EXERCISE DIRECTIONS
Beginning with the line that holds "Task: Open the World Cup tournament link", copy each line to the end of the records exactly, except the pictures.
[Opening GIVEN RECORDS section]
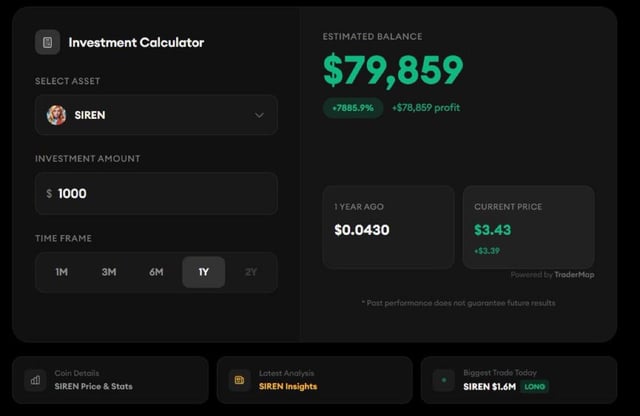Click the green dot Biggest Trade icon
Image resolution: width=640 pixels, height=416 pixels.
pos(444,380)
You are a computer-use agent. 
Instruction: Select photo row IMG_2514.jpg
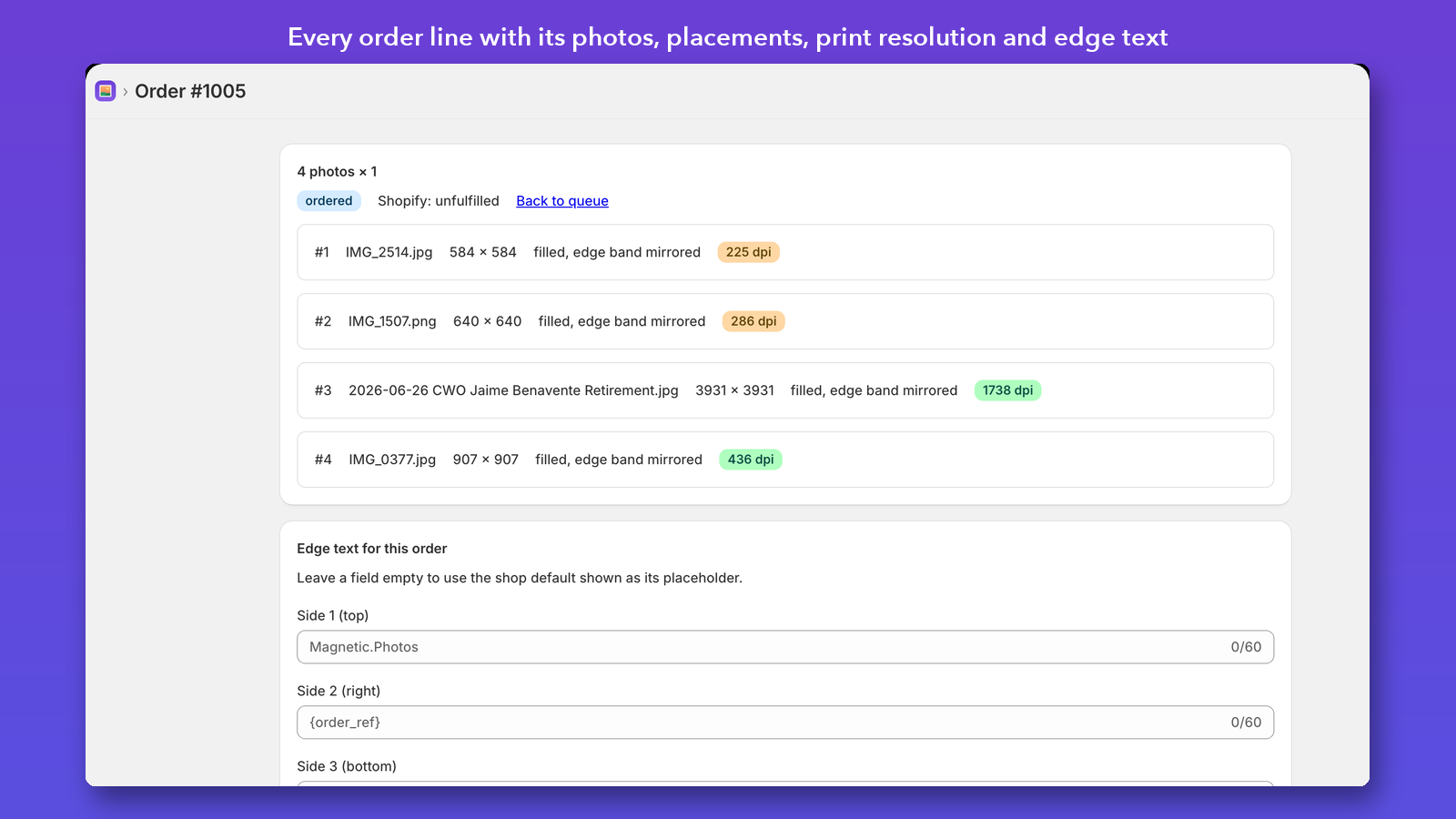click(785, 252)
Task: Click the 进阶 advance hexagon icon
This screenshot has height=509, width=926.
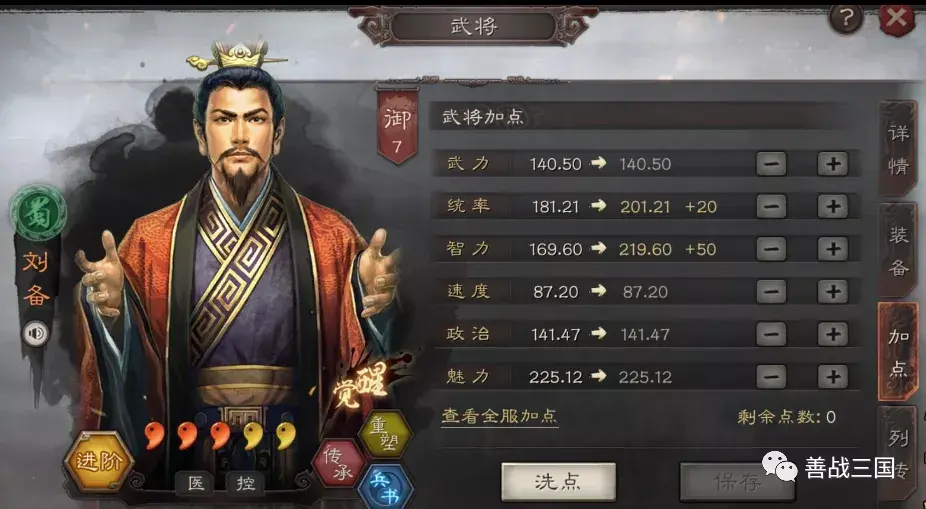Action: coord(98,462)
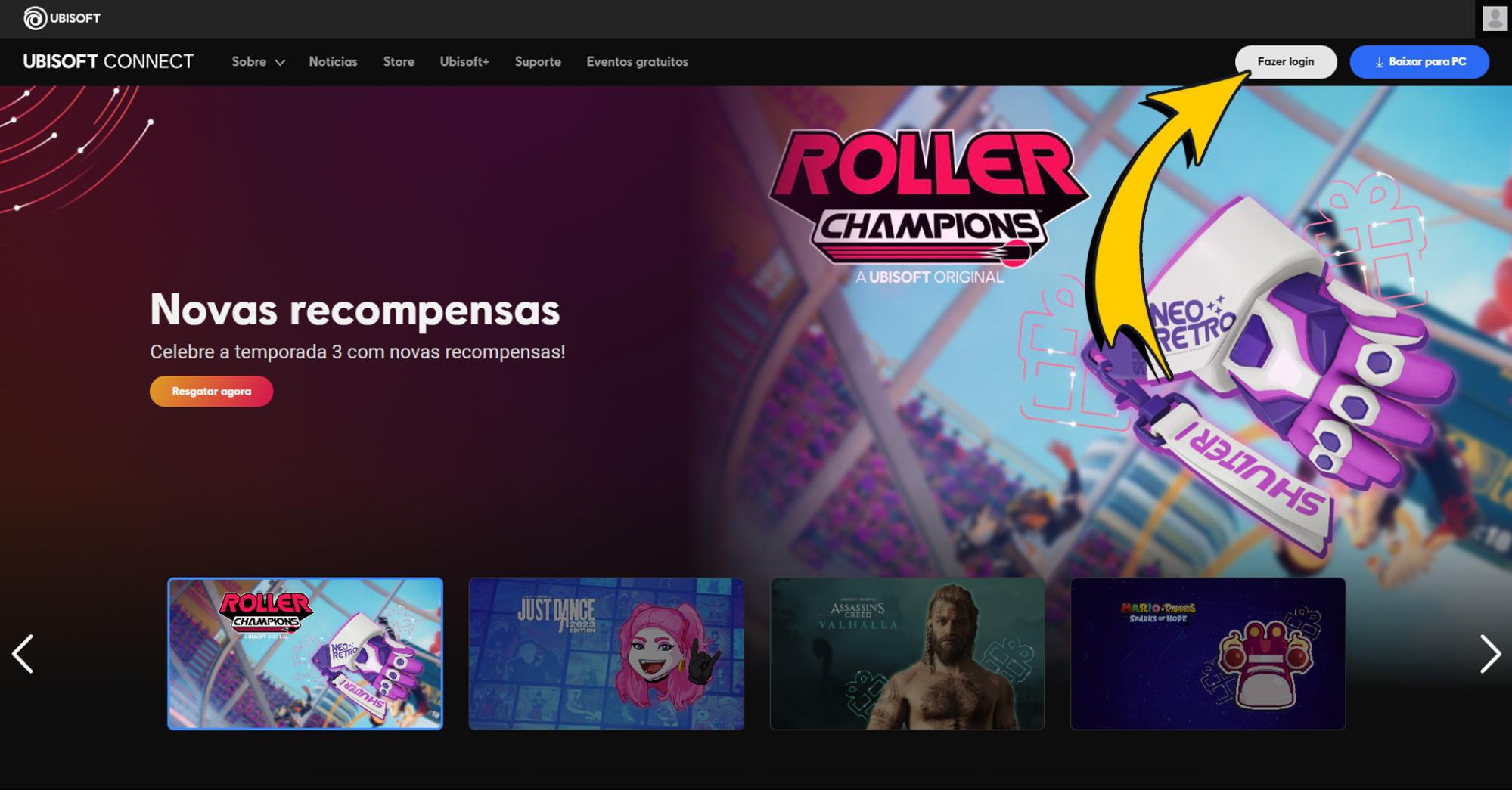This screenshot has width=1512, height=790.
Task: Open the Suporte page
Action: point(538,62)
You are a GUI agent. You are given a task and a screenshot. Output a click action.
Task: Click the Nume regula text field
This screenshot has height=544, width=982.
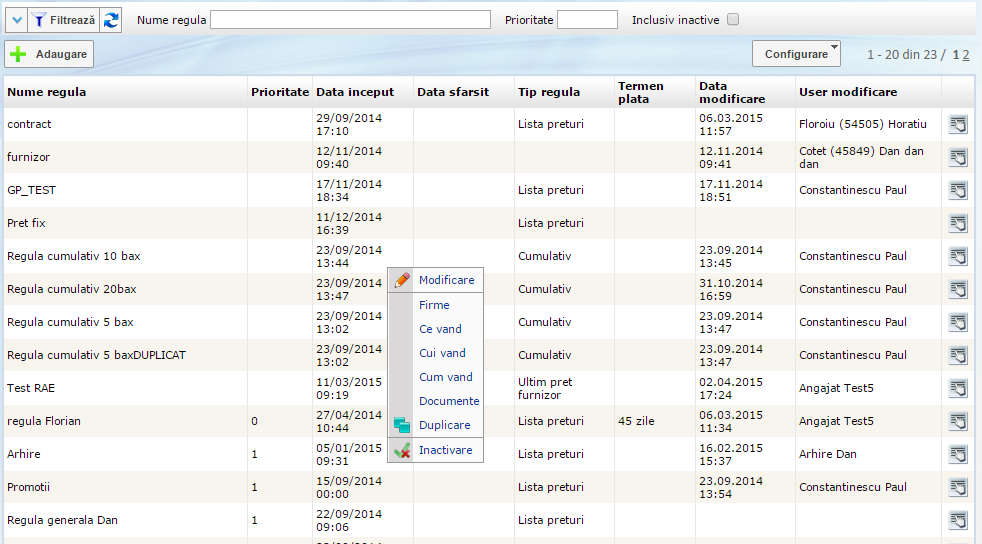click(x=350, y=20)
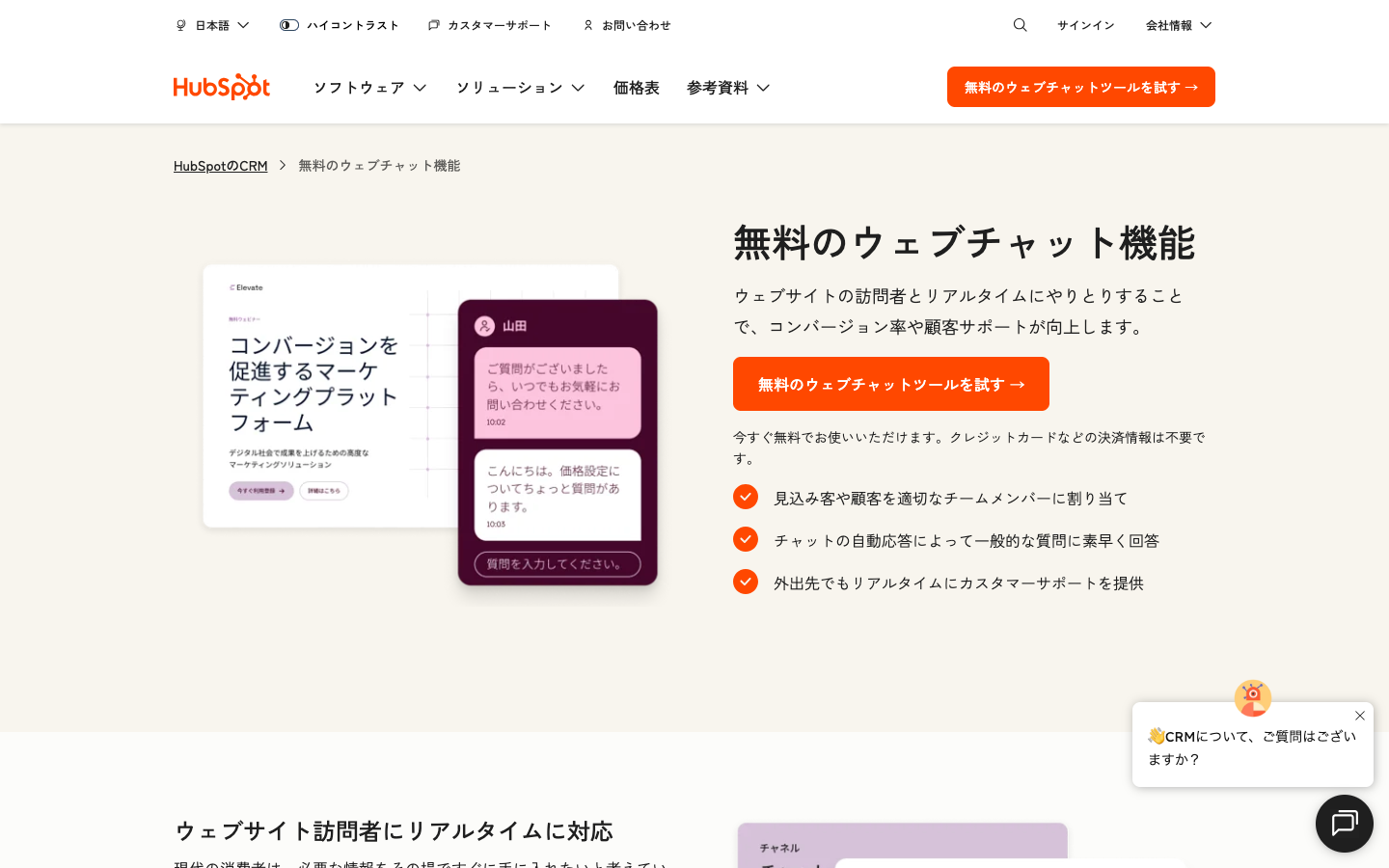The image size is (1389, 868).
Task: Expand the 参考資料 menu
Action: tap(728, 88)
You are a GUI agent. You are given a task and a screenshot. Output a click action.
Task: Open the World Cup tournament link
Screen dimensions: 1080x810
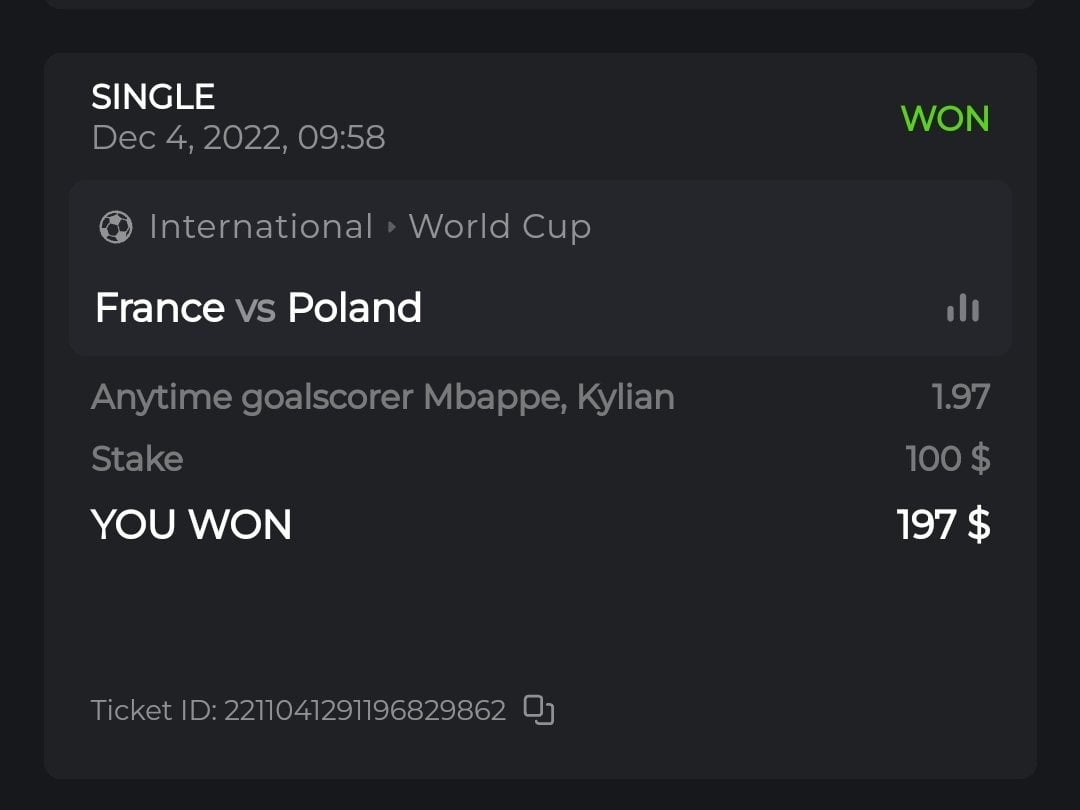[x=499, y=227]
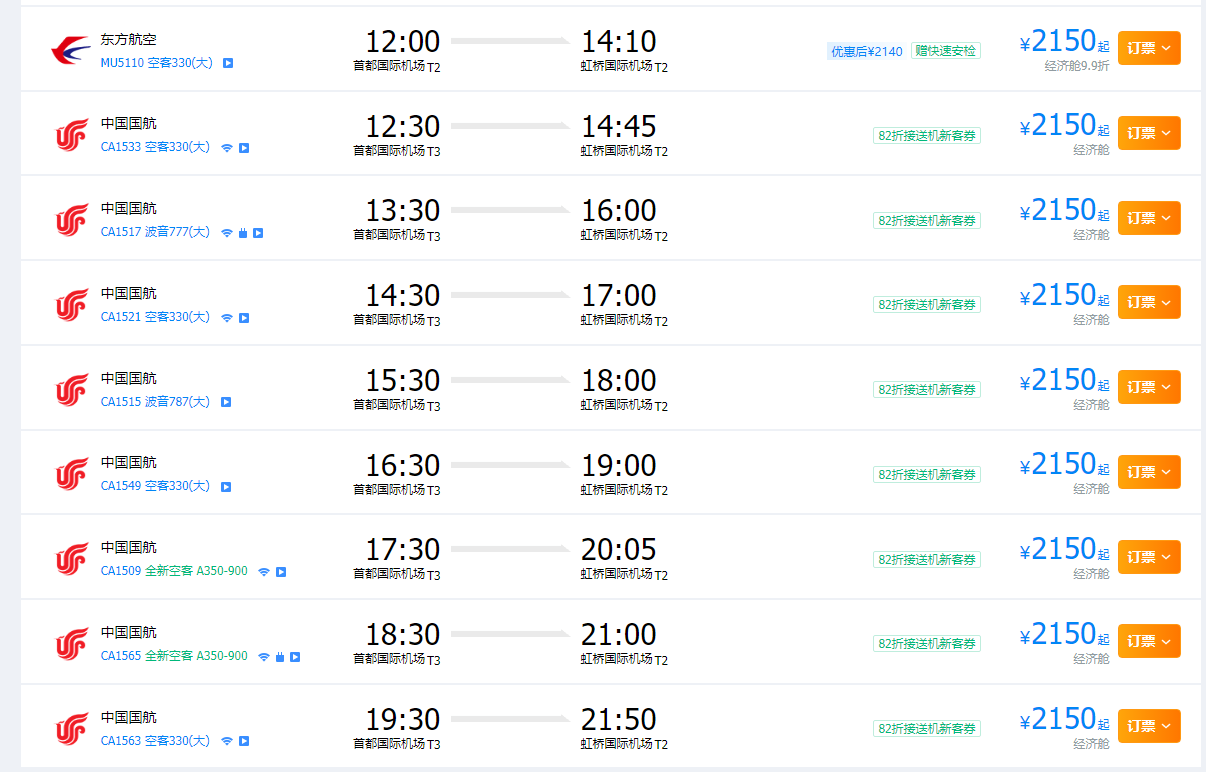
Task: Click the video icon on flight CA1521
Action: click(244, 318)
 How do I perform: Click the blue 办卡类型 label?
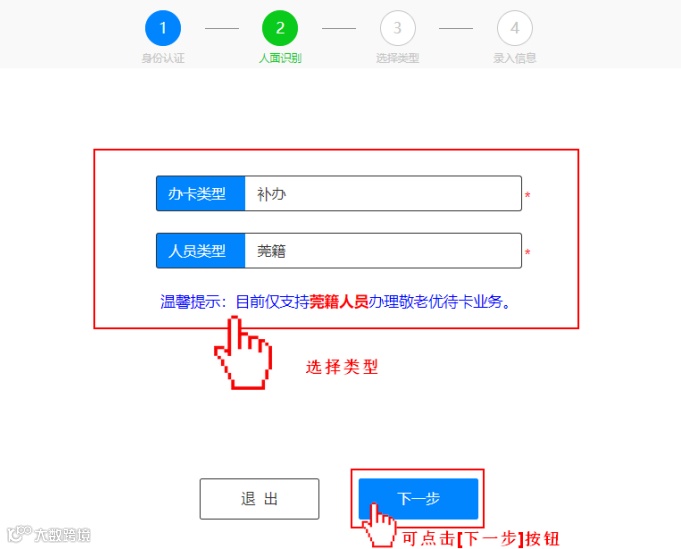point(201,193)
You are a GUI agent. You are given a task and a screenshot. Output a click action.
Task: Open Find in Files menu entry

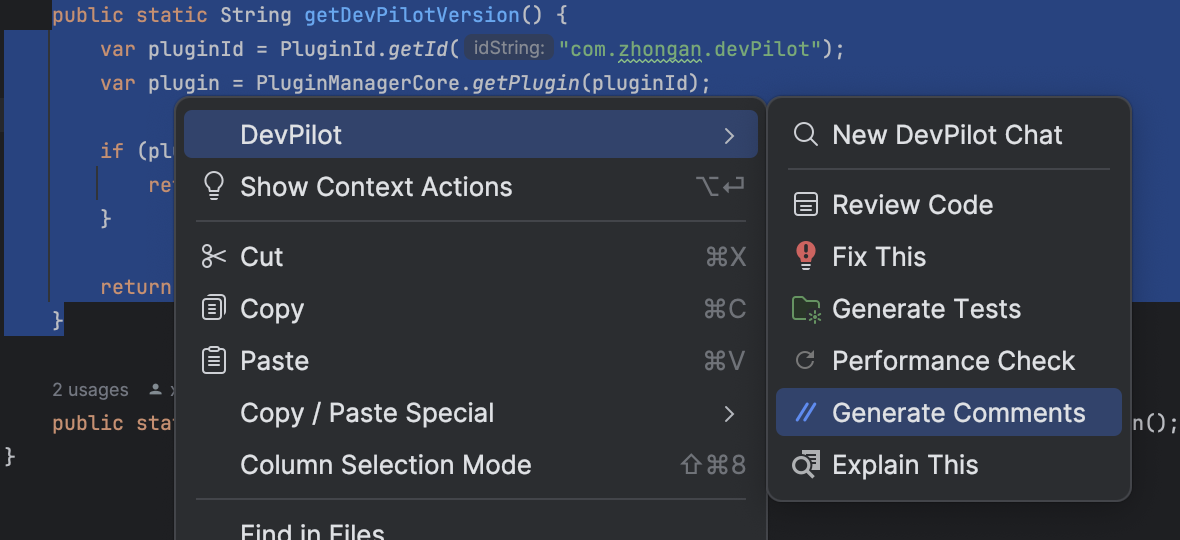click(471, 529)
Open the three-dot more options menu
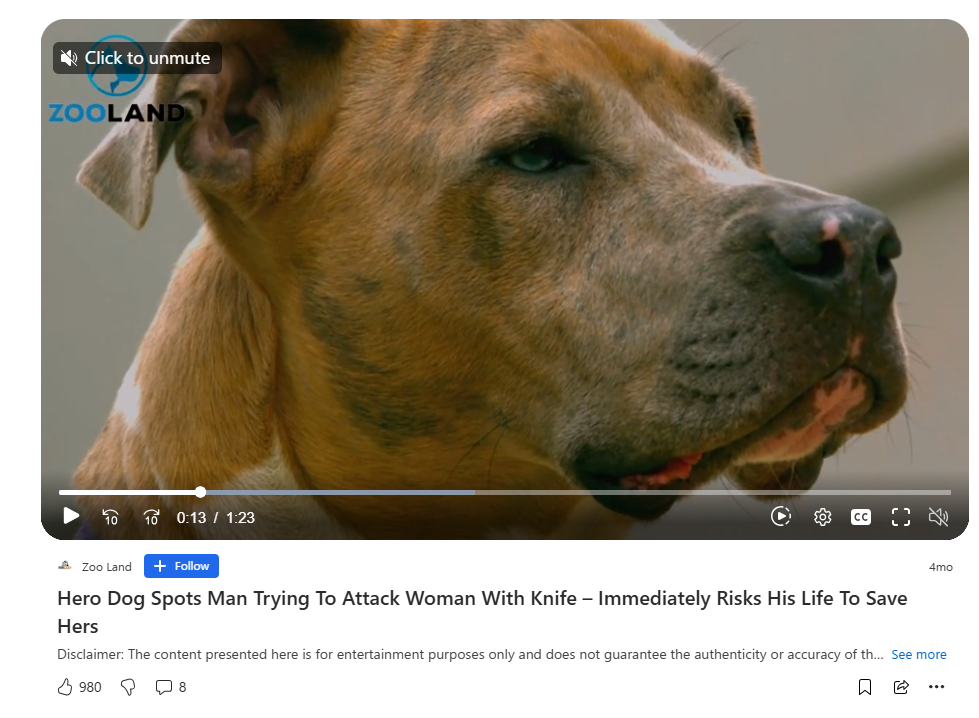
[Closing GIVEN RECORDS section]
SOLUTION
Task: Open the World Cup tournament link
Screen dimensions: 1080x810
[x=499, y=227]
Task: Click the video icon on flight CA1521
Action: click(244, 318)
 How do I perform: Click the blue 办卡类型 label?
point(201,193)
You are a GUI agent. You are given a task and a screenshot. Output a click action.
Task: Open Find in Files menu entry

click(471, 529)
Open the three-dot more options menu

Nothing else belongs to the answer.